Imaginem a disforia de género. Há 10 anos era relativamente rara, mas não inédita. Mas imaginem que tem duas componentes, está bem? Uma é uma tendência para emoções negativas, ou seja, sofrimento, ansiedade, depressão, frustração, desilusão, dor, vergonha, culpa, auto-consciência, tudo isso. E depois imaginemos que há uma segunda parte que se centra mais especificamente no desconforto com o corpo. A primeira parte é o cerne. Se analisarmos as formas de psicopatologia, como as doenças mentais, o segmento principal é constituído por níveis elevados de emoções negativas, como a depressão e a ansiedade. E um segmento secundário é a manifestação específica dessa emoção, no teu caso, a dismorfia corporal. E as afirmações que os profissionais de saúde mental desinformados fazem de que se corre um risco elevado de suicídio se se tiver disforia de género são erróneas, porque o risco elevado de suicídio é, na verdade, uma consequência da propensão geral para a depressão e a ansiedade, e não uma consequência específica da disforia de género, ou pelo menos é apenas um pequeno subcomponente da mesma.

Por isso, outra coisa a saber é que o principal grupo de manifestações psicopatológicas, doenças mentais, se centra em níveis elevados de emoções negativas e, como é óbvio, isso aumenta nas raparigas adolescentes.

Isto pode ter-te sido dito, mas talvez não o tenha sido. Existem bons estudos de longo prazo sobre crianças com disforia de género, a maioria dos quais foi realizada em Toronto, onde eu estou, por um homem chamado Ken Zucker. E Zucker dirigia uma clínica para crianças com disforia de género, muito antes de isto se tornar parte da guerra cultural, digamos assim. Era um cientista muito correcto e honesto, um investigador muito bom, não era uma pessoa política.

E o que ele demonstrou, o que a sua clínica demonstrou, em muitos estudos revistos por pares, foi que a disforia de género do tipo que descreveste é relativamente rara, mas se deixarmos as crianças em paz até aos 19 ou 18 anos, 80 a 90 por cento delas fixam-se na sua identidade biológica, embora cerca de 80 por cento delas sejam também homossexuais na sua orientação sexual.

Por isso, o caminho, para ele, antes de tudo isto ser politizado, uma criança que não tivesse conformidade de género em termos de temperamento, tal como tu eras, sem um padrão de interesses femininos, digamos assim, e com tendência para a depressão e a ansiedade. E então essa combinação produziria essa disforia de género, que se tornaria bastante intensa no início da puberdade. Mas se nos afastássemos e esperássemos, essas crianças adaptavam-se ao seu corpo, mas geralmente adoptavam uma orientação homossexual.

E essa era, tanto quanto eu posso dizer, a melhor investigação.
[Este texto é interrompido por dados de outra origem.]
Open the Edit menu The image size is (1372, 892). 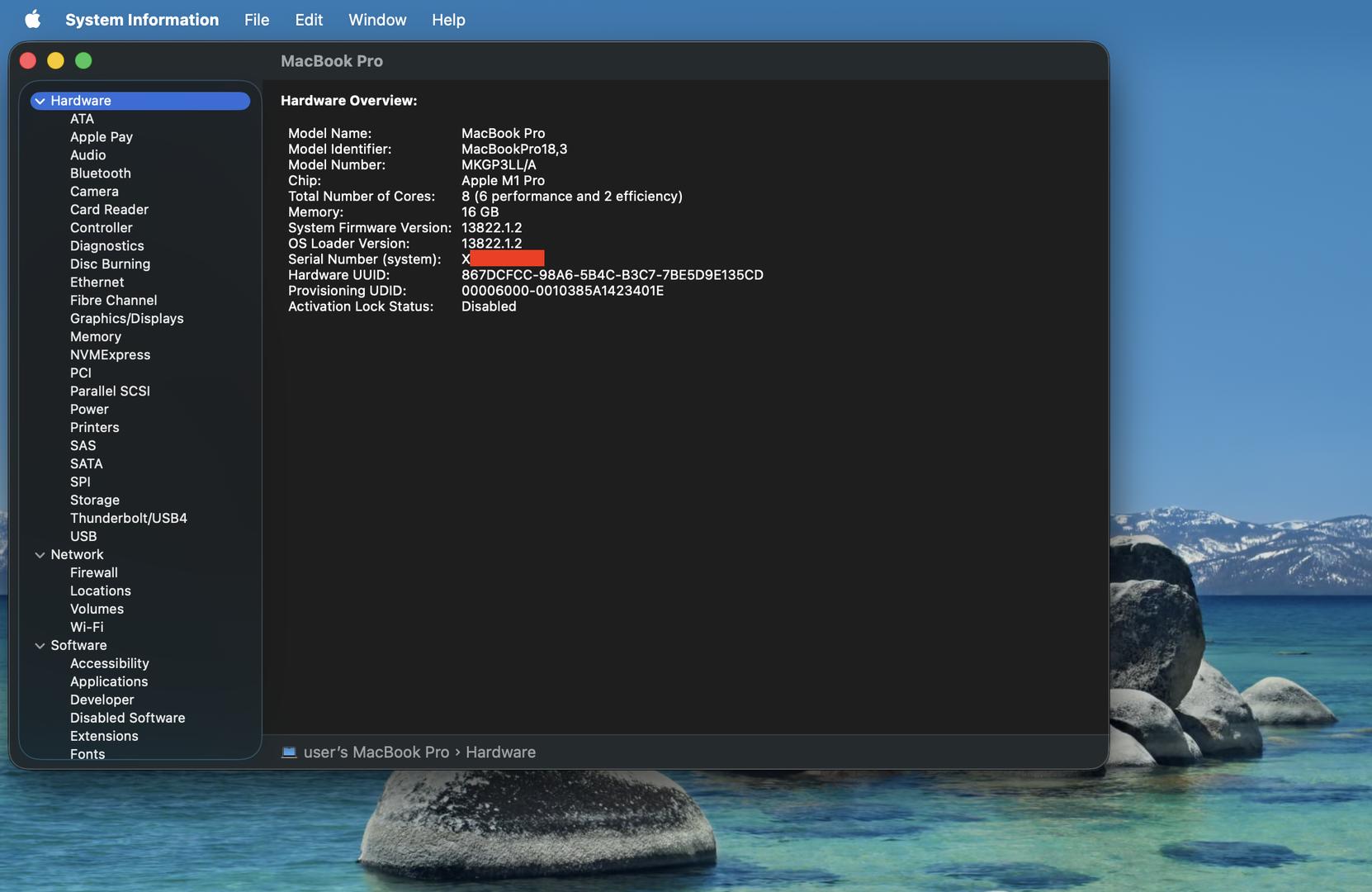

O Zucker foi massacrado por isto, quando se tornou politizado. Perdeu o emprego, foi criticado pelo Toronto Star, um dos jornais daqui. Ele ganhou uma ação judicial contra eles há um par de anos, mas destruíram a sua carreira. A sua directriz, do ponto de vista médico, era “não fazer mal”, certo? Afastem-se. Podem dar apoio a estes miúdos e ajudá-los a ultrapassar os seus problemas emocionais, mas não devem precipitar-se em nada de mais dramático.

Disseste que começaste a fazer terapia aos 12 anos. O que te foi dito sobre o que te estava a atormentar?